Consider why a kid might score as ADHD: their energy levels might be out of whack due to a high-sugar and largely high-fructose corn syrup diet, or their physical inactivity might be leading to heightened stress levels, leading to social anxiety and poor behavior. Or, their environment at home might not be ideal.
…or, he might just be an 8-year old who’s extremely curious about the world and explores it on a bike and by poking inquisitively at the dirt. Maybe our idea of normal “order” as it relates to Attention Deficit Disorder is flawed, or that we’re doing things to our kids that cause ADD. Instead of examining this, we seek to medicate. We treat the symptom.
Without looking at the secondary effects of medicating kids (or looking in the mirror, for that matter) let’s look at another example where we treat the symptom instead of the problem—and what probably most people don’t think about as a problem at all.
Example 2: Starting and Stopping Cars
First, let’s reframe a car trip as a set of problems:
As designed, cars transport a certain number of people from one point to another. Since you can’t just put people in a box and expect magic to take you there, there are a number of problems that need solving:
- The car won’t move! The problem: it needs to go.
- The car is now moving! The problem: it needs to stop.
This is how we fix these problems:
- The car won’t move! Let’s spend energy: The engine will get it to move!
- The car is now moving! Let’s spend energy: The brakes will get it to stop!
In both instances, we treat each part of the process as a problem needing a unique solution. But, what if we were to reframe it? Let’s think of braking a “un-going”:
- The car won’t move! Let’s spend energy: The engine will get it to move.
- The car’s is now moving! Let’s give the energy back to the engine and we’ll stop!

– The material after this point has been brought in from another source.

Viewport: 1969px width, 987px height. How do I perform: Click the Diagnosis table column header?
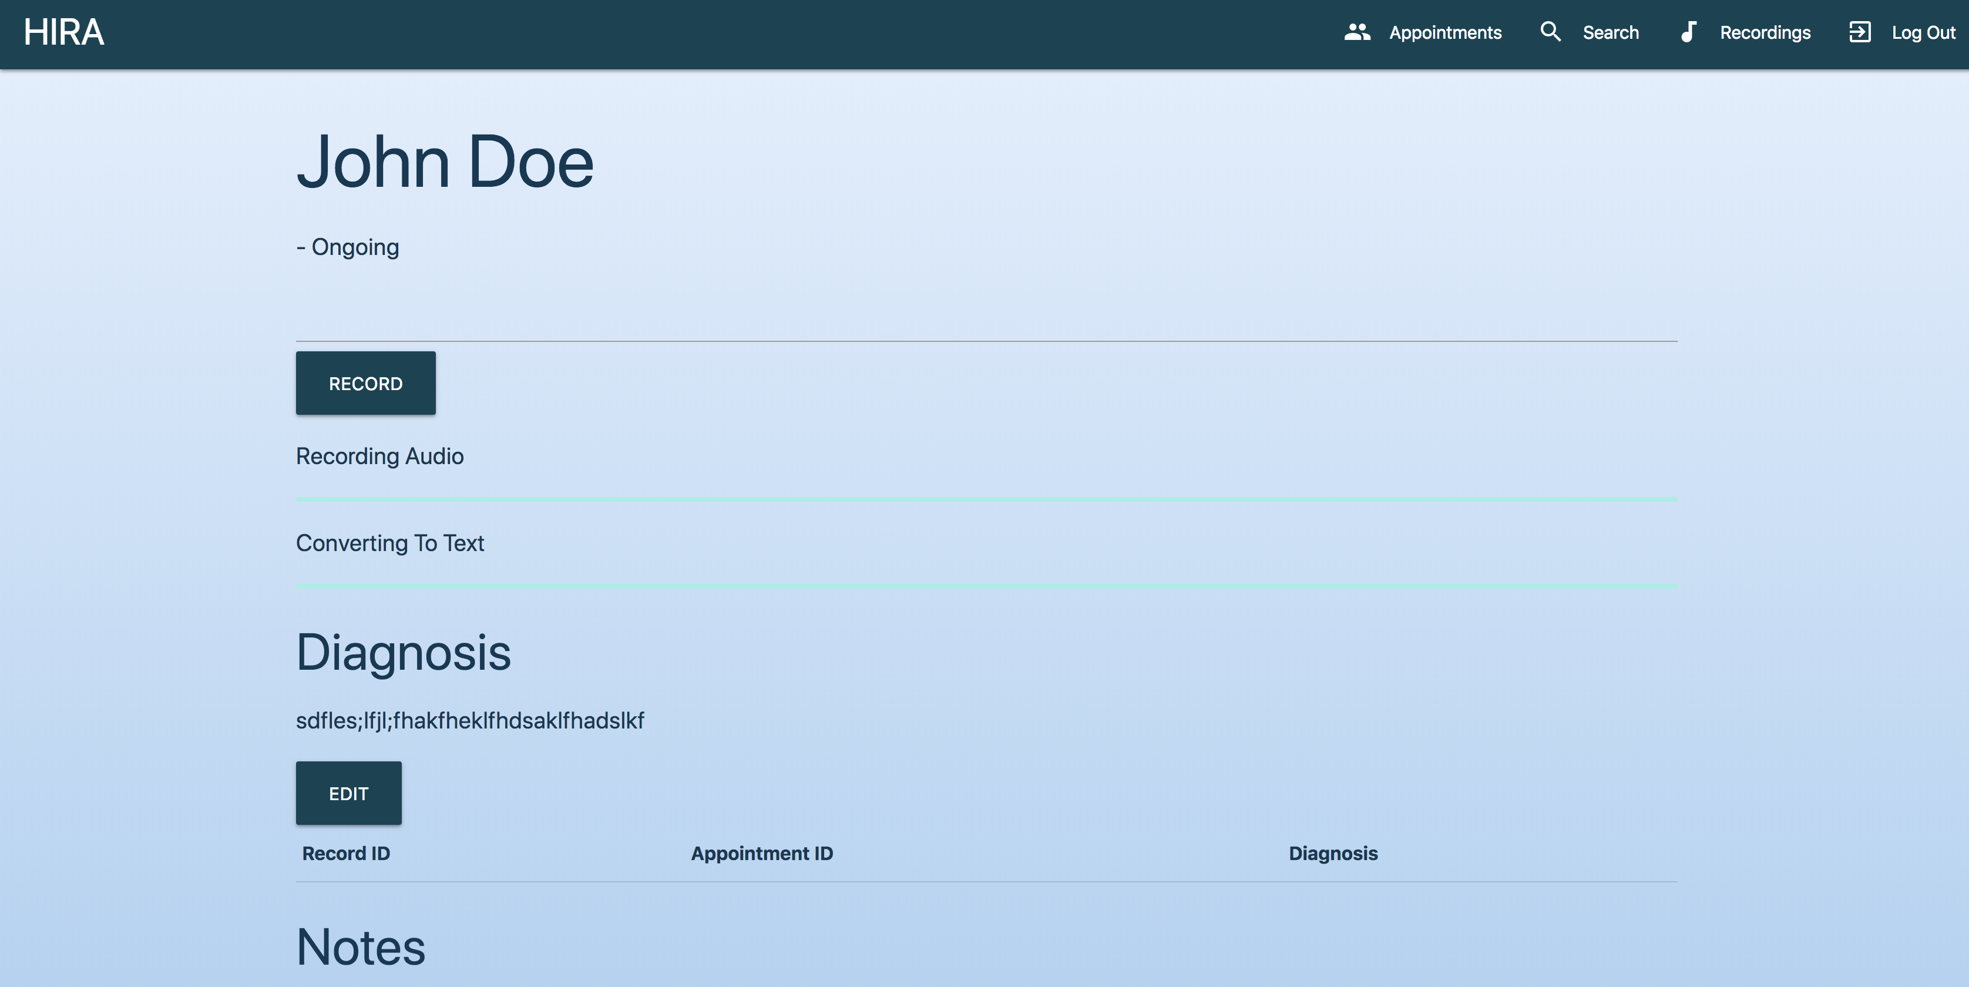[1333, 853]
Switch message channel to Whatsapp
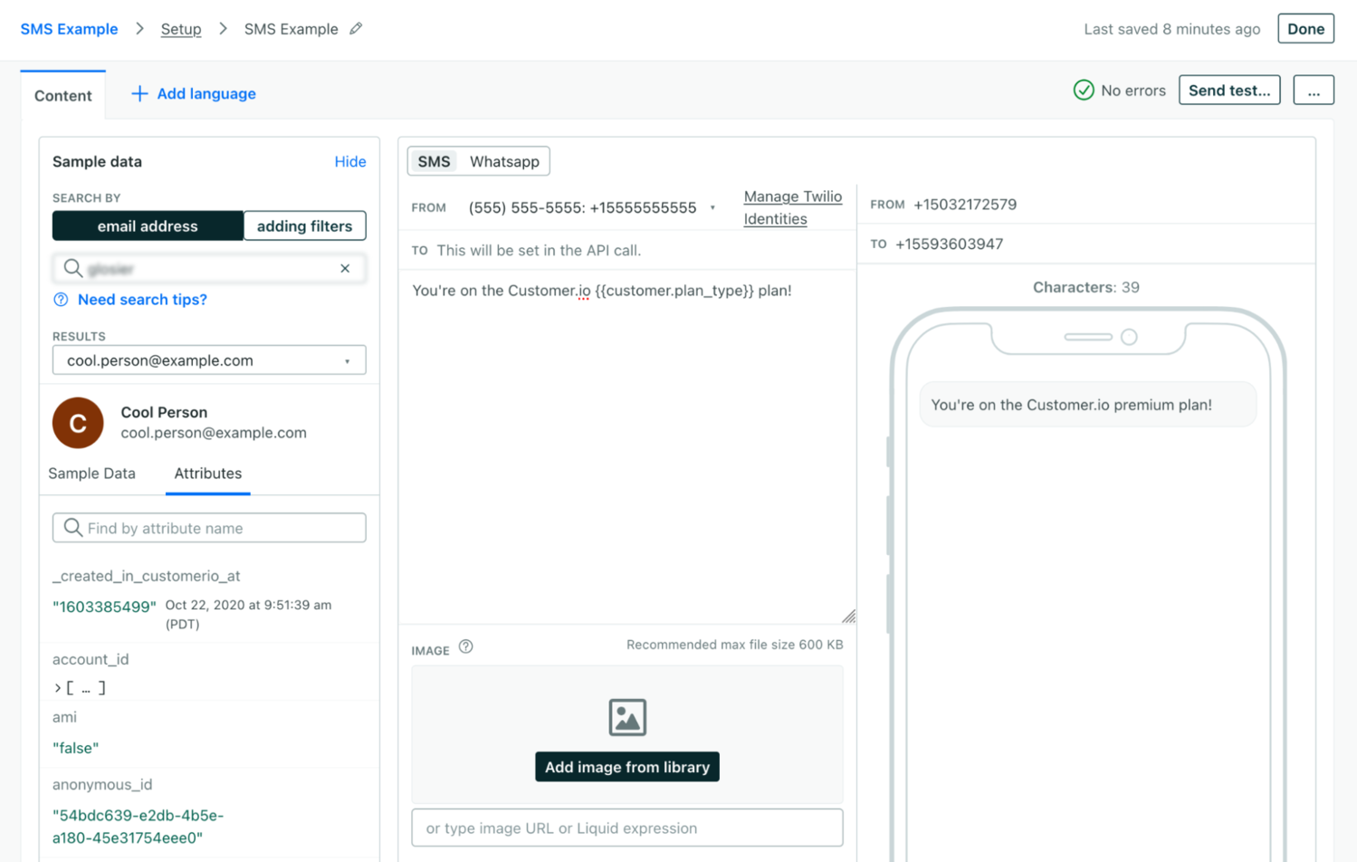This screenshot has width=1357, height=862. pyautogui.click(x=503, y=161)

You’ve heard this called regenerative braking. While the technology is primitive, the concept is not. Ideally, the transaction cost of moving a person from point A to point B should only require energy to overcome wind resistance and friction. (And even there—futurists will tell you—there’s room for improvement.) We, however, currently spend energy at every step of the process: we treat each stage as a discrete problem to solve, not a discrete problem to undo.
In our minds, starting and stopping are both problems. But, opposed to identifying and treating them like opposing problems where one is the solution to the other, we treat them individually like symptoms. Where the cost could have been simply the cost of initiating and managing the start, stop, and travel friction, our universal solution is pricey and costly at every stage.
In terms of energy output, it seems our cars were primarily designed to expend energy, and secondarily to transport us from one place to another.* Inasmuch, when we “fix” problems by treating its symptoms, we generate new problems to fix. Over time, these problems layer over each other into never-ending abstraction.
Unfortunately, we’re addicting to solving problems, not undoing them. Our economy is fundamentally based on solving problems and pain points, and common perception is that it’s cheaper to address problems by patchwork than to rethink how problems arose in the first place and undoing the situation.
And, unfortunately, it is. Treating problems symptomatically is easier. It’s easier to describe and easier to act upon and easier to think about with a divide-and-conquer methodology. There are fewer moving parts in each part of the problem, and any externalities created through “solving” the problem are somebody else’s problem, or a problem we can put off until later.
Ultimately, we create more work for ourselves—problems beget more problems, and these ill-conceived “solutions” don’t adequately address underlying problems, if at all. Antoine de Saint-Exupéry once noted, “Perfection is attained, not when there is nothing more add, but when there is nothing left to take away.”
Let’s stop fixing problems and start removing them.
*On that note, hasn’t anyone else found it weird that we take up half of our available roadway in New York City for the storage of empty cars?